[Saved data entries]
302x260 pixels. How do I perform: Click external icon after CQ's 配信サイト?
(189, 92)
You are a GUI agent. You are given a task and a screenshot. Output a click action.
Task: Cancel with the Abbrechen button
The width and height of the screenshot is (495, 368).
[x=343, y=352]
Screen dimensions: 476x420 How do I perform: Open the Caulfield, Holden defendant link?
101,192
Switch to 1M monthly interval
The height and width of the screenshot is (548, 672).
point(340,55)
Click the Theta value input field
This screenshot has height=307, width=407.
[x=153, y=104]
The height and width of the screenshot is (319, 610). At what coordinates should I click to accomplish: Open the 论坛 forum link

Exercise:
Each line from the one that holds "Screen dimensions: 476x420" to the end of the records above should be transcribed exactly, both ends included.

Solution for this problem:
Screen dimensions: 476x420 How do I perform: Open the Caulfield, Holden defendant link?
101,192
Switch to 1M monthly interval
The height and width of the screenshot is (548, 672).
point(340,55)
Click the Theta value input field
This screenshot has height=307, width=407.
[x=153, y=104]
The height and width of the screenshot is (319, 610). At what coordinates should I click to accomplish: Open the 论坛 forum link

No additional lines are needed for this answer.